牧野成一『日本語を翻訳するということ』(中公新書)は日本語学の碩学が翻訳の可能性と限界を理論的かつわかりやすく実証的に示す。
たとえば日本語では同じ言葉でも、ひらがなで表記されれば親しみを感じ、漢字、カタカナの順でよそよそしさが強まる。こうした文字による印象の違いは外国人には理解しにくいし、一通りの文字体系しかない英語に直訳するとニュアンスの違いが消失してしまうので、必要に応じて補ってやらなければならない。
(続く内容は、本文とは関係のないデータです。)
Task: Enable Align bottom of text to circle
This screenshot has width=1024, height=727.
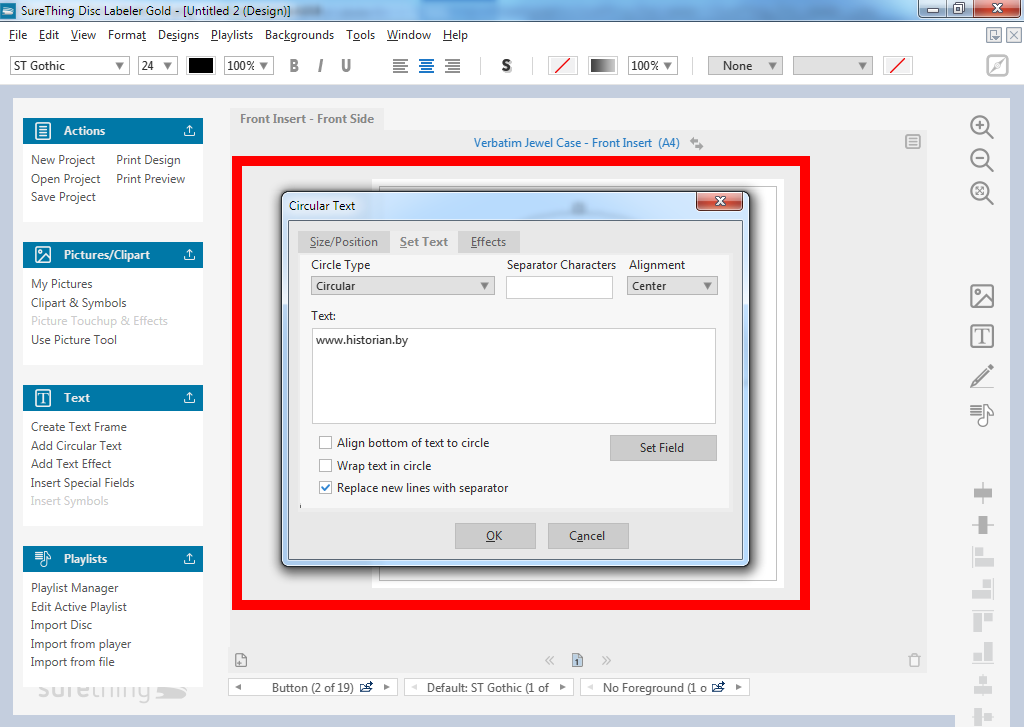Action: pos(325,443)
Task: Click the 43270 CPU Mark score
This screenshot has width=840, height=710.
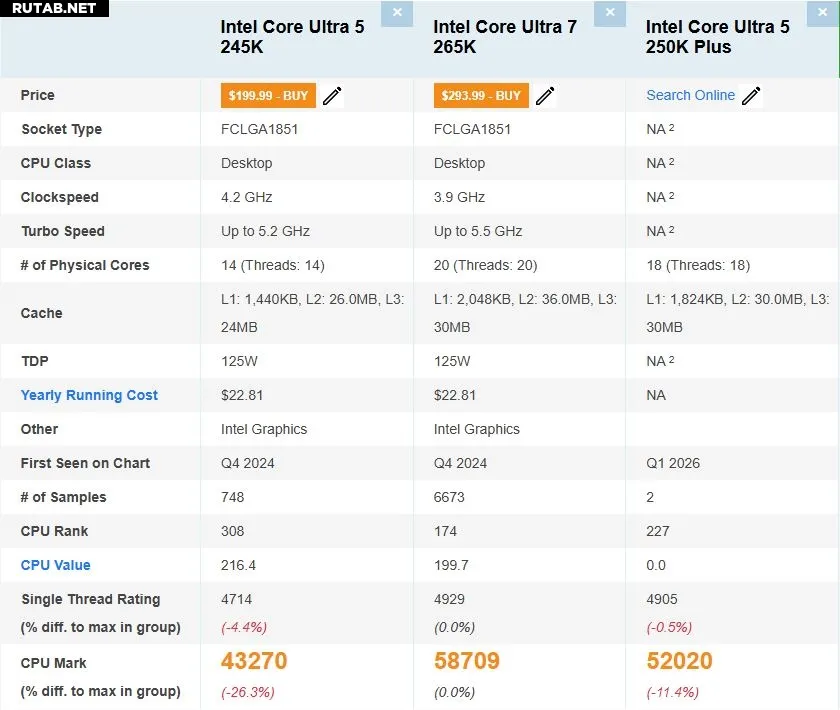Action: pyautogui.click(x=254, y=661)
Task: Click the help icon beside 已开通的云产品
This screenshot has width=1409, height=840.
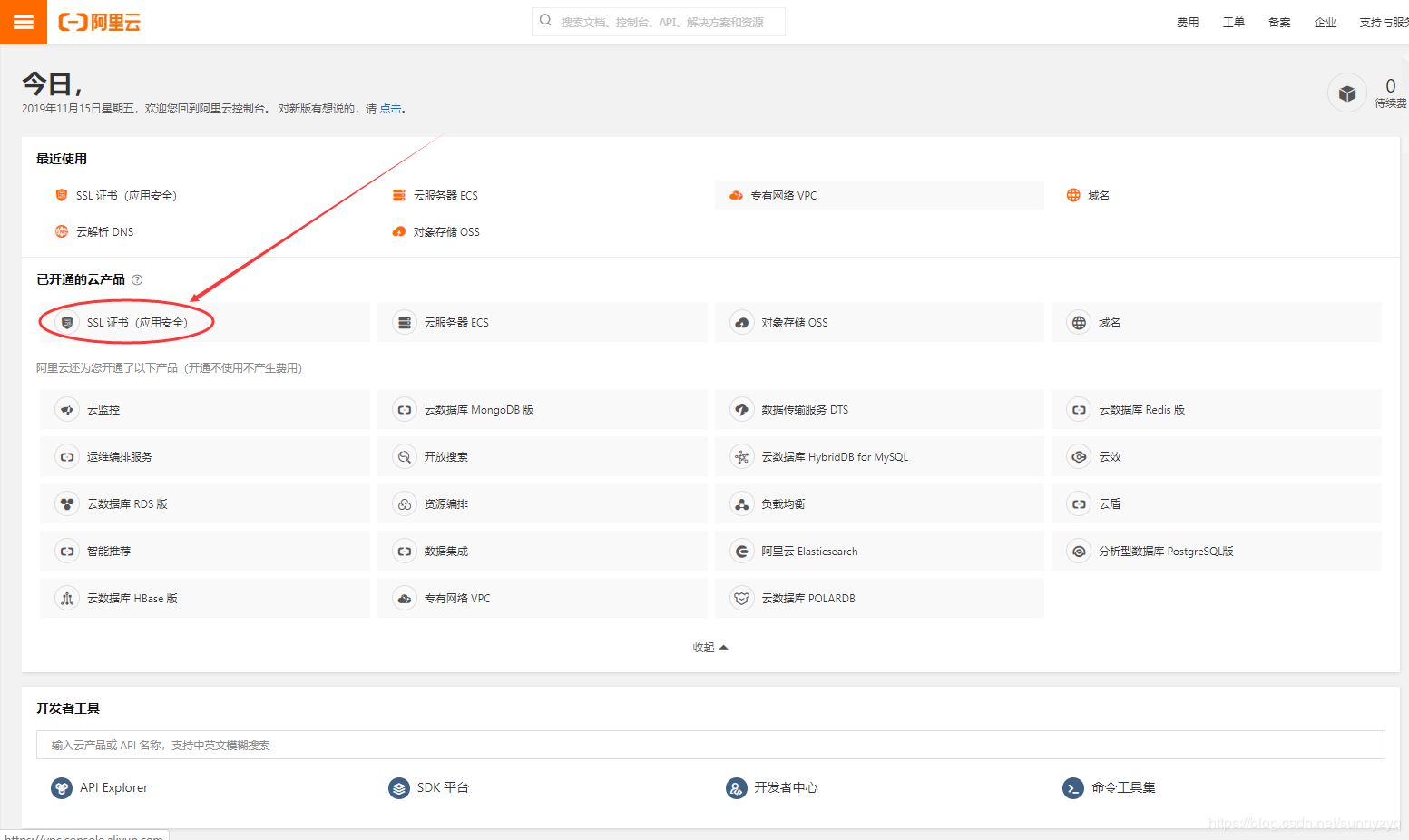Action: (x=137, y=279)
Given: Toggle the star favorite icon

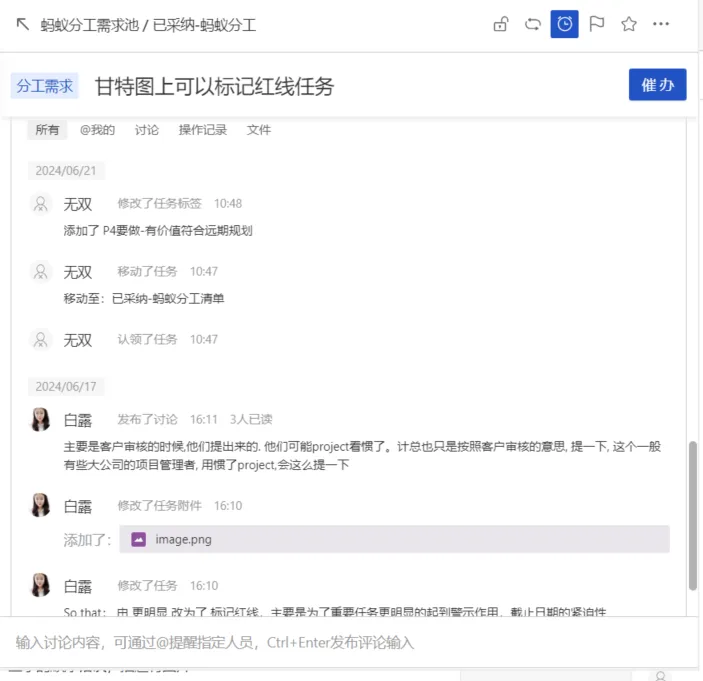Looking at the screenshot, I should (x=629, y=24).
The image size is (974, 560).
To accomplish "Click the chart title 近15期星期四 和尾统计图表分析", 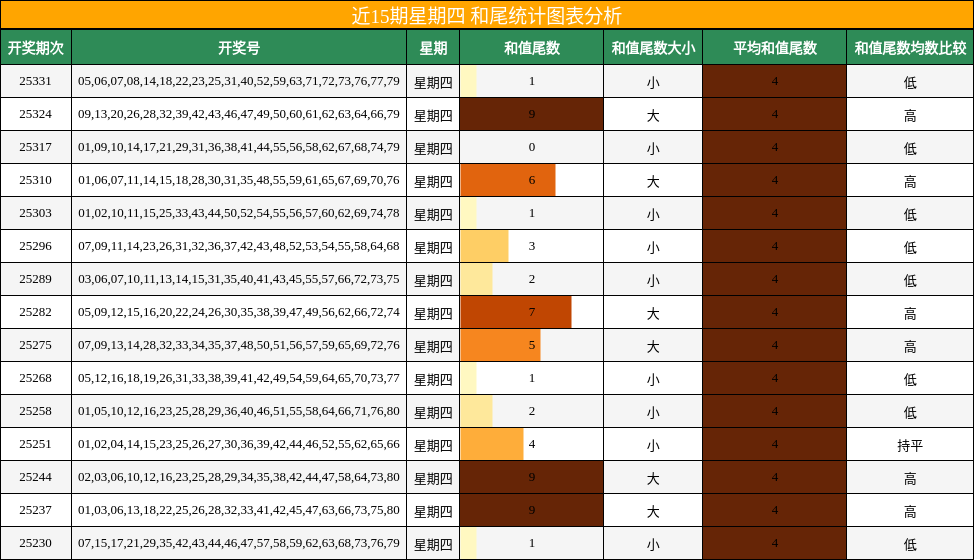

鴻巣友季子『翻訳ってなんだろう?』(ちくまプリマー新書)は、翻訳家の著者がカルチャースクール等で実施した講義内容を凝縮させた一冊。そこで翻訳家に必要な資質として、異文化に対する知識と興味、不明点を放置しないリサーチ力が挙げられている。確かにそれらが伴ってこそ、たとえば日本語と英語の文字体系の違いに基づく翻訳不可能性のような言語レベルでの困難を超えてゆく道が開かれるのだろう。
今回の三冊目は『漱石と朝日新聞』(朝日新書)。偉大な文豪は翻訳を考える時にも多くを教えてくれる。著者・山口謠司は正岡子規の写生文の考えが漱石の「目」を開かせ、国語学者・上田万年の言文一致主義がその「耳」を開かせたと指摘する。こうして話し言葉の音で見たままに書く近代日本文学の標準日本語を確立し、新聞メディアを通じて広めた漱石は、一方で英語論文や漢詩も自在に書ける稀代の国際的教養人だった。
つまり漱石は異文化に対する知識、興味、リサーチ力に富むという翻訳者に適した資質の持ち主であり、世界と触れつつ、自分の文学を鍛えることができた。そんな彼の文学を、困難を超えて訳そうとする翻訳家が現れ、結果として漱石作品は世界文学となってゆく。
こうした漱石の存在は国際化や翻訳を、ただ外国語の技術と考える浅薄さに気付かせてくれる。本コラムに引き寄せた言い方をすれば、新書のラインナップに示されるような幅広い教養を背景に踏まえられているかが、翻訳においても国際化であっても成否を分ける。そんな事情を忘れるべきではないのだろう。